FOMO’s first line of aggression is your perception ( the “missing out” feeling) followed by compulsion ( i.e hustle mentality, online shopping, photo dumping, or any other excessive behaviors.) You can find many tips online on how to alter your emotions when FOMO finds its way into your programming. My favorite of these is to write but sometimes that task is a little too arduous and it is an unfair suggestion for those who aren’t naturally driven to the sport. There are other substitutions of course. Self-care rituals such as exercise, practicing gratitude, social media detox or off-loading your woes to your nearest confidant are the typical go-to cures for the “feeling less than” persons. But this type of positive-feely wisdom ( at least, to me) is fleeting and if anything it escapes from addressing the reality of how simple, little social constructs like a fun, trendy end of the year recap can sometimes lead you into temporary insanity (self-doubt.)
Am I doing enough?
Have I been enough?
Side-bar: I will not accept that I am the only one that has ever felt this way.
History says we all suffer over minutiae.
Minutiae are the trivial, minor things in life that seem to carry the weight of the world when they’re happening. It’s that moment when your fingers are fixed to text and cancel plans because “you don’t have anything to wear” or when a server’s glance lasts a beat too long and a once enjoyable dinner with your lover has become tight-necked and serious. In a few hours I’ll be toasting to a new year. Champagne, caviar, and lots of glitter are on their way. Misty white clouds have descended down onto Cleveland, the coastal city, and the future is up for grabs. Now is the time to remember I am not the center of the universe. The only person waiting for me to share what kind of year I’ve had is me.

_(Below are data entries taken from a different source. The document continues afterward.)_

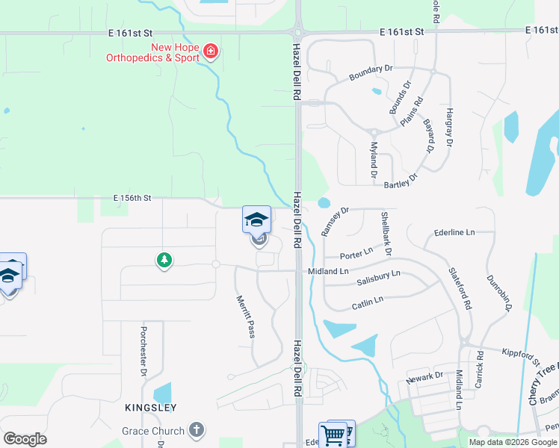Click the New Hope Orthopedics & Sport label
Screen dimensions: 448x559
175,52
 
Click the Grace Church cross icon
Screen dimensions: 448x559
196,430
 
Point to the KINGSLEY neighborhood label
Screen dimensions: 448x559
150,408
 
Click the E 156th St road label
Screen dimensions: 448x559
132,198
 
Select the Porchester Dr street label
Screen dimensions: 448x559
143,349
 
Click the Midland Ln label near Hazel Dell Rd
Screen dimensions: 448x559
329,271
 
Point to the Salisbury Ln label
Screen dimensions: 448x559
378,278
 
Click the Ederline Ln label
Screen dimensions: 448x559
454,233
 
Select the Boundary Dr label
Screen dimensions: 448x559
370,72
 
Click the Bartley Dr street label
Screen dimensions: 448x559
400,181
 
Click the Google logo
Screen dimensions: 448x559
25,439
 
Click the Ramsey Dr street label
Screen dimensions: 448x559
335,223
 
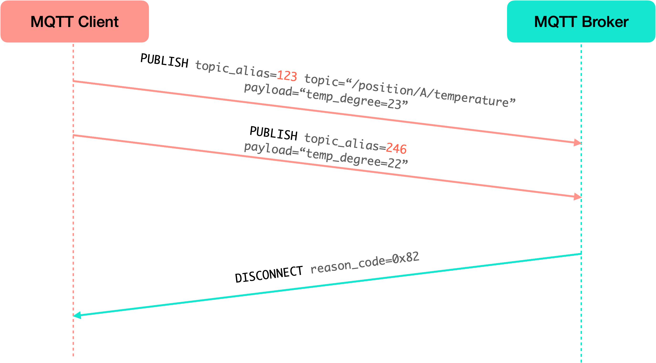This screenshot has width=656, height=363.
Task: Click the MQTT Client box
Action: coord(75,21)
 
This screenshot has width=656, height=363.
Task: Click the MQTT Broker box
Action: coord(581,21)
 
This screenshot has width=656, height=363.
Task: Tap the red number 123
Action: coord(287,76)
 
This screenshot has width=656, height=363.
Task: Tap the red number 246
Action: coord(396,149)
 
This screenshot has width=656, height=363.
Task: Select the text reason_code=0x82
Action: coord(365,262)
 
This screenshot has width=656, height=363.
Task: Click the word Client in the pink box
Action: coord(98,22)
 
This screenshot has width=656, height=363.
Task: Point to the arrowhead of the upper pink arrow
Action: coord(577,143)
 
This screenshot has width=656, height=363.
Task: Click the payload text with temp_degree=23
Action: coord(326,96)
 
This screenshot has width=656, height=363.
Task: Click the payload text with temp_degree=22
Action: coord(326,155)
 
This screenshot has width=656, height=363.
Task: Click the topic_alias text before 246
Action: coord(345,142)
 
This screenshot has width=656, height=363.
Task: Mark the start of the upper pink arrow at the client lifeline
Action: coord(74,81)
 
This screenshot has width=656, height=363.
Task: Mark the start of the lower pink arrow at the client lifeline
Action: coord(74,135)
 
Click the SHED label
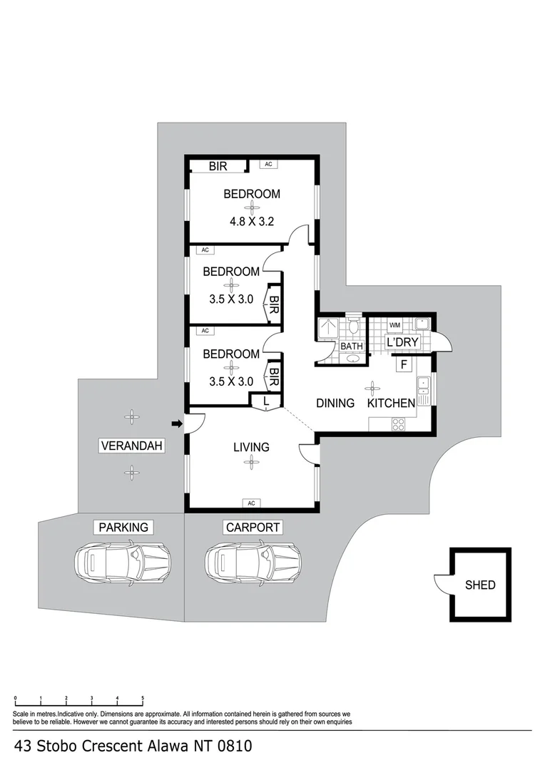point(480,585)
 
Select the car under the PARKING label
point(123,563)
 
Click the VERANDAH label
point(131,446)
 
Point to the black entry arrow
point(177,424)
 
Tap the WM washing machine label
point(394,325)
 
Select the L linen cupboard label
point(266,402)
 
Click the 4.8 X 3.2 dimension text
point(252,221)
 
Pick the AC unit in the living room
point(251,503)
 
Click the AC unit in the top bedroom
point(268,165)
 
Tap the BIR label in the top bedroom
point(218,166)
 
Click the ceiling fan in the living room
point(250,462)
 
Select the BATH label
point(352,346)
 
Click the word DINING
point(335,403)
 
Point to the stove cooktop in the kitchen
point(398,423)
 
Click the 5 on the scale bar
point(143,698)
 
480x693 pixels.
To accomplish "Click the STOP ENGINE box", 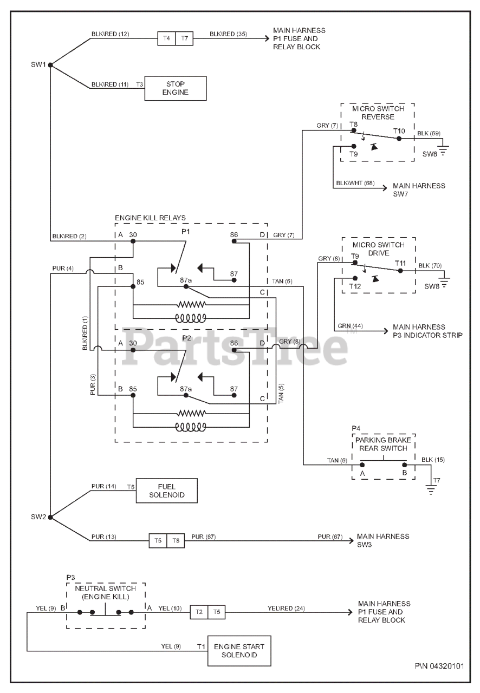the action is [176, 88].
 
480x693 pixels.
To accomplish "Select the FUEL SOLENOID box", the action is [167, 491].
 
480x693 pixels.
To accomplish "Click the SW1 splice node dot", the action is [50, 65].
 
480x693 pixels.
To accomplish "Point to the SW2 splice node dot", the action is [50, 517].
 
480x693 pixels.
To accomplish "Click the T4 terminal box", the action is [167, 38].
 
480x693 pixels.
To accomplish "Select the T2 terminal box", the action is [199, 612].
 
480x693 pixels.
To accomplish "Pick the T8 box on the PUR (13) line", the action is [176, 541].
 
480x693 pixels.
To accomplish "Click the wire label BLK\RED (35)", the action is [228, 34].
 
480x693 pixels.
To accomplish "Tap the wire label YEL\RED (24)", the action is [286, 608].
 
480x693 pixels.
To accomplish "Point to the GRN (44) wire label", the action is [350, 326].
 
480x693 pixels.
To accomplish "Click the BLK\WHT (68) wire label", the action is [355, 183].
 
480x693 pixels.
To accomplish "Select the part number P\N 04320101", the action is [439, 666].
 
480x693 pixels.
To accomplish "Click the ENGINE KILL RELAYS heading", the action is [150, 218].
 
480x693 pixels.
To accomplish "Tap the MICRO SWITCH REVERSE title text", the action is [378, 113].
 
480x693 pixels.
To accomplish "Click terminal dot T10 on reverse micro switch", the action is [399, 139].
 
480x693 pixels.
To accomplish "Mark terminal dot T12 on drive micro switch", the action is [355, 278].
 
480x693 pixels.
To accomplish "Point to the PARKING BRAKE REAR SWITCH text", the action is [383, 444].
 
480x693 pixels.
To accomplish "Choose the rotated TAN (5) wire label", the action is [281, 394].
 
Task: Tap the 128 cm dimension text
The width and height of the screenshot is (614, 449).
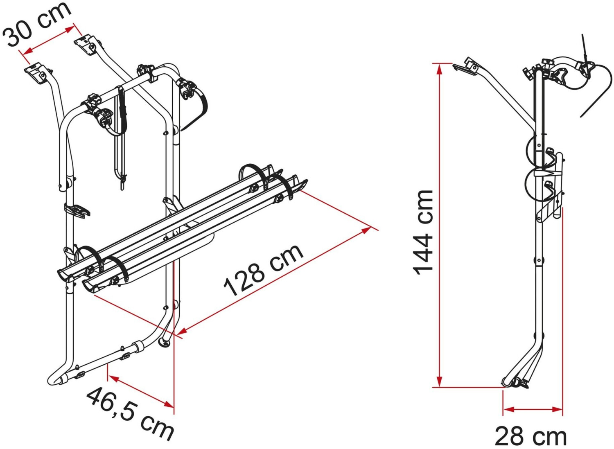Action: pyautogui.click(x=264, y=270)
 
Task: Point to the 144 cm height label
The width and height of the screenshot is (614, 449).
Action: pyautogui.click(x=423, y=233)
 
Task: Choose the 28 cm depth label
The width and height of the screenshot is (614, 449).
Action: pyautogui.click(x=530, y=436)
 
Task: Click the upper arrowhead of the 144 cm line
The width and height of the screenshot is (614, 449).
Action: pyautogui.click(x=439, y=70)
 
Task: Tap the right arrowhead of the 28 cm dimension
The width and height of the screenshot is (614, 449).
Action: pyautogui.click(x=557, y=417)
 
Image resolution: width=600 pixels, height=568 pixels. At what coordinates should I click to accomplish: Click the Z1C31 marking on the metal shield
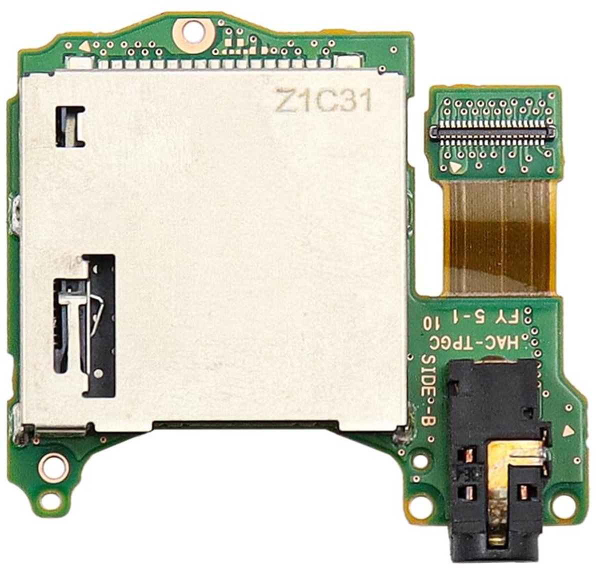pos(323,100)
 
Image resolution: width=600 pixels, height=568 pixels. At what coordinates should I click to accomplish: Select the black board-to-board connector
pos(492,134)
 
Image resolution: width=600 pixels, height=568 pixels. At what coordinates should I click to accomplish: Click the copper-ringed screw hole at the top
pos(192,31)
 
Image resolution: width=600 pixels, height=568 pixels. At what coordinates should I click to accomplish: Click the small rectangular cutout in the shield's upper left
pos(70,126)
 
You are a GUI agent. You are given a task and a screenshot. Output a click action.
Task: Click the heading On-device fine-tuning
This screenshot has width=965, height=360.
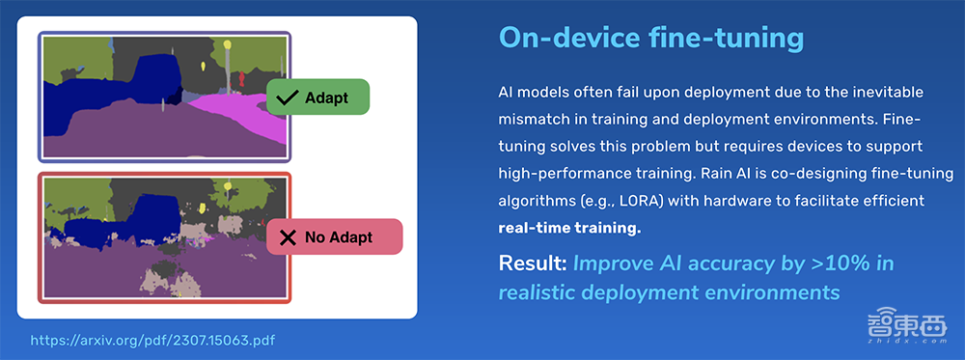651,39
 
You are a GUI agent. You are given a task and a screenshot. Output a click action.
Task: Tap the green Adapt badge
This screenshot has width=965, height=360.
317,97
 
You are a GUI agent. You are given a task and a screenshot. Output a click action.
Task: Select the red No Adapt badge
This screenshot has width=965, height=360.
334,236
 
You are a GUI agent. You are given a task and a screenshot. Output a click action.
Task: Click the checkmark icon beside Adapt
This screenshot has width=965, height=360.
288,97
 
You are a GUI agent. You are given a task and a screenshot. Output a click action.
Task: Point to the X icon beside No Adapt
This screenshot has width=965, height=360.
288,236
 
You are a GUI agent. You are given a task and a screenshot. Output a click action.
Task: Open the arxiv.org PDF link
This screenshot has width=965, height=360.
152,340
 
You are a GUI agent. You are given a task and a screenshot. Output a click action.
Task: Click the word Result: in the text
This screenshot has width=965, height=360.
533,264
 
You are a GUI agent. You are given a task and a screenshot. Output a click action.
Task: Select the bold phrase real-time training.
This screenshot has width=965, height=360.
569,229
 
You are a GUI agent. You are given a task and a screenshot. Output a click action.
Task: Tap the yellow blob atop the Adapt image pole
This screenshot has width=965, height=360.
227,45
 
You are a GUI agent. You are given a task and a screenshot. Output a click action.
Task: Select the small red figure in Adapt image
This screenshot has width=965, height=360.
241,78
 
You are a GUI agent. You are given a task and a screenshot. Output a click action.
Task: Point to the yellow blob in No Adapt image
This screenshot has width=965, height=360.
228,186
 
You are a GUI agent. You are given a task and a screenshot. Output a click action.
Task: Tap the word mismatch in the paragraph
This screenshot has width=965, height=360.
529,120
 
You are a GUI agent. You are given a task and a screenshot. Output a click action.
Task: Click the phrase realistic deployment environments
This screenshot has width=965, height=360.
669,291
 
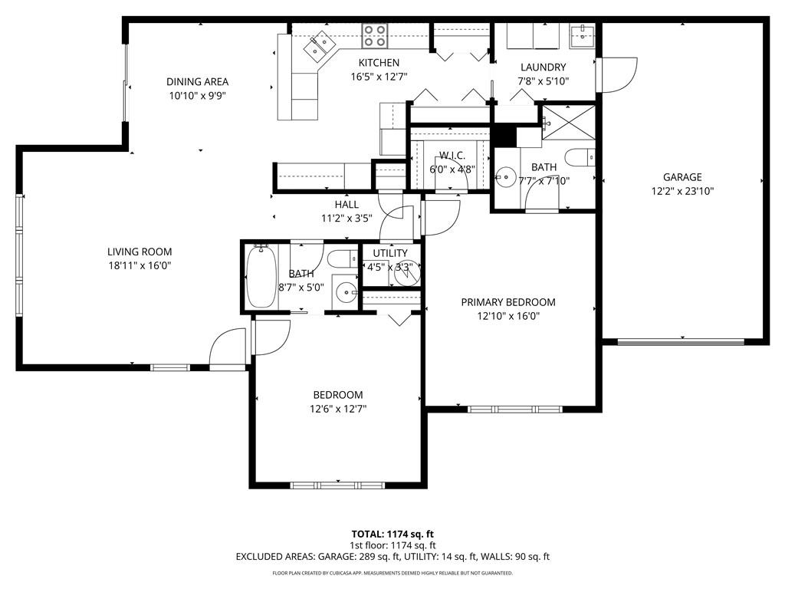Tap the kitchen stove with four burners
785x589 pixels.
coord(375,36)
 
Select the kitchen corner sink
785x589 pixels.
coord(317,48)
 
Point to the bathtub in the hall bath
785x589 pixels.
coord(261,276)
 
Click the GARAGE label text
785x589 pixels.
coord(682,177)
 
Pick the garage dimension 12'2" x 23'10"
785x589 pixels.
coord(682,192)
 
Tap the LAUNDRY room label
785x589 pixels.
coord(543,67)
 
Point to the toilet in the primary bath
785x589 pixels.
coord(580,157)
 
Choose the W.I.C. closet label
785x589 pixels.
coord(452,156)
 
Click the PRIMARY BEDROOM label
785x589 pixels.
coord(508,302)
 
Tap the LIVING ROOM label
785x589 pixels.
coord(140,252)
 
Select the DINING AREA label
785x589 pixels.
coord(198,82)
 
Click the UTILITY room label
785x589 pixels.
coord(390,253)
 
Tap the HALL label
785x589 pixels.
coord(347,205)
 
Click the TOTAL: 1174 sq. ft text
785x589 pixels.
coord(392,534)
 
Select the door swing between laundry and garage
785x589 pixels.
coord(620,73)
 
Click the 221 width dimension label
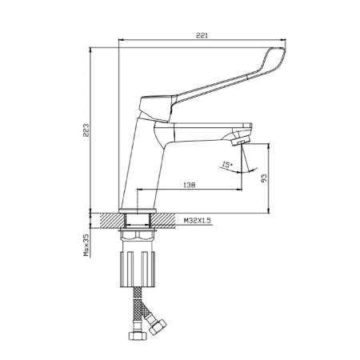(x=202, y=35)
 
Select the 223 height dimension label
(x=86, y=130)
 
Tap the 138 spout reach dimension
(x=190, y=185)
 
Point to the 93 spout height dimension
(x=264, y=178)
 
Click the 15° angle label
(x=227, y=165)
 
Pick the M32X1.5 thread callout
(x=198, y=221)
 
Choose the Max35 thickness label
(x=86, y=245)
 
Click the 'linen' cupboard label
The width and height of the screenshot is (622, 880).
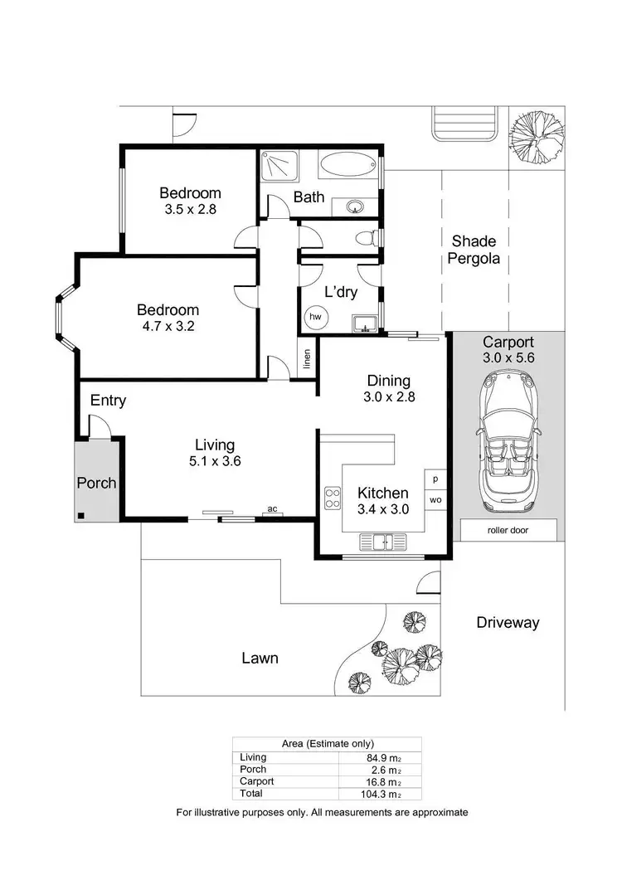(307, 359)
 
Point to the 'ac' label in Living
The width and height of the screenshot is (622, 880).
(271, 509)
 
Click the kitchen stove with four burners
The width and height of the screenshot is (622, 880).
(333, 498)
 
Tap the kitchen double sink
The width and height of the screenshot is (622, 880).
(383, 542)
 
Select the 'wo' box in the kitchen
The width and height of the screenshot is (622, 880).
(435, 500)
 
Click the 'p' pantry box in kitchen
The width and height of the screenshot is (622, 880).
(435, 480)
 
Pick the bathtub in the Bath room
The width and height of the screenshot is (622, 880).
(347, 164)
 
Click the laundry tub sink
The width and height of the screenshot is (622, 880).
(365, 323)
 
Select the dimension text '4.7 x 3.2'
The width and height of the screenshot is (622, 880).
(168, 326)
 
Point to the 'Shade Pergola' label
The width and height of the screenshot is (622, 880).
(474, 249)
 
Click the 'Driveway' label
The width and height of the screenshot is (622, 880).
(508, 623)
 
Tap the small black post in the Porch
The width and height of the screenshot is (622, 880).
(81, 516)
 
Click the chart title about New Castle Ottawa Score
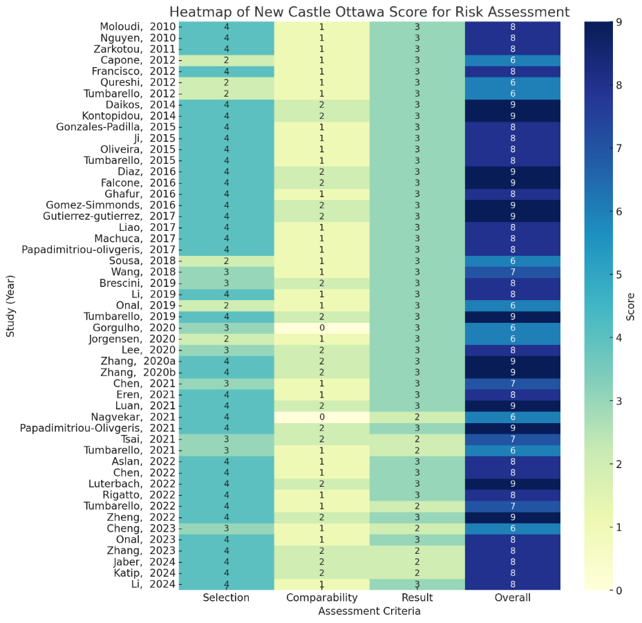coord(369,12)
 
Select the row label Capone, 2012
coord(133,60)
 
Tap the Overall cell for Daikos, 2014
coord(512,104)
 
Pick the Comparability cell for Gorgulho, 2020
coord(321,327)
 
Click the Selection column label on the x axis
coord(226,598)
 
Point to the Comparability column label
coord(321,598)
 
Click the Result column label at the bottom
coord(417,598)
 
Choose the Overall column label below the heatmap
coord(512,598)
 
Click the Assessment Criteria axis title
coord(369,611)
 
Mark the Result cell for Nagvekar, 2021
coord(417,416)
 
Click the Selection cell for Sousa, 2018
coord(226,261)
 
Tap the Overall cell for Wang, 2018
coord(512,272)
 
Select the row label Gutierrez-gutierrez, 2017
coord(110,216)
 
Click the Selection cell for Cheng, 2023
coord(226,528)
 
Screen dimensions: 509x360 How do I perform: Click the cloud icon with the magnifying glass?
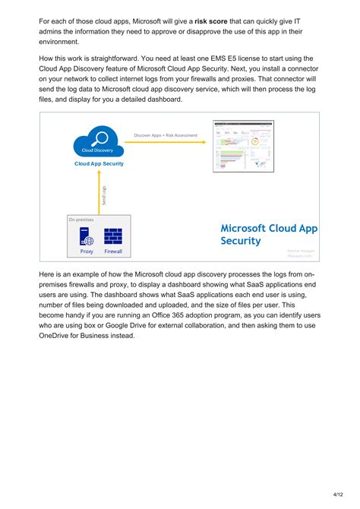point(97,143)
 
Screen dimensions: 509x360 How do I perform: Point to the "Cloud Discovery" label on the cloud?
point(98,150)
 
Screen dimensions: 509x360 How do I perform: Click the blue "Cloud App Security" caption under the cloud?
point(99,163)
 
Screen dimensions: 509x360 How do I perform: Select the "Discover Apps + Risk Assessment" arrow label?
point(166,135)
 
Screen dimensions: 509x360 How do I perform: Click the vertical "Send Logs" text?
point(104,193)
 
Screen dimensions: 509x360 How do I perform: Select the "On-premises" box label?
point(81,220)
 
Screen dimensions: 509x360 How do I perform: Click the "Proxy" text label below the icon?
point(86,251)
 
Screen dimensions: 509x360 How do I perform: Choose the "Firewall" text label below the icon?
point(113,251)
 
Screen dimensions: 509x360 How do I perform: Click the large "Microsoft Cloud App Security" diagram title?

What kind of year did I have?
Is who I am now what I was?
Am I happy with myself?
Answer(s): Foundational, no, yes.
I started the year with a mission: Do less or do nothing. An anti-new years resolution. It was my first year in which I could finally afford leisure and saw it as my window on how to learn how to rest. I wanted nothing from the world so I decided to give it the bare minimum in return. I would simply exist to exist. I slept in, I wandered, I played with my hair. I did not pick up extra projects. I said “no” a lot. I fought quiet battles. I learned to enjoy my own company. I got by with a little help from my friends. I proved to my inner-child that I could provide for her and keep her safe. I taught myself how to play. I learned how to give from love instead of giving to be loved. I lost my phone a lot. Those days were the best. I listened more. I was radically honest. I pushed out into the buffer zone and judged myself less. I fell in love with The Land. The ranking I had for myself climbed to the number one spot.
I’ve let go of the wheel.
Key Takeaways
World View(s)
- Most things created in a capitalist society were not made to make you feel good, rather it provides temporary satisfaction in hopes that in your come down from your momentary high that you crash into anxiety, depression, envy, and other self-deprecating thoughts so that you reach out for the next temporary solution. You are a customer first, human last. If the world is not serving you, step out of it. Don’t worry it’ll still be there. You are not the center of the universe.
- Fill in the blank Other people’s _____ does not negate my _____.
(ex. “ Other people’s success does not negate my own success.” / “ Other people’s happiness does not negate my own happiness.”
- Delusions are fun.
Personal View(s)
- You are loved.
- That inner voice that’s telling you that you’re not good enough was a learned language from someone that did not know how to take care of you. Recognize the inaccuracy, forgive the situation, and move on.
- Accept people for where they are.
- I am willing to lose in order to win.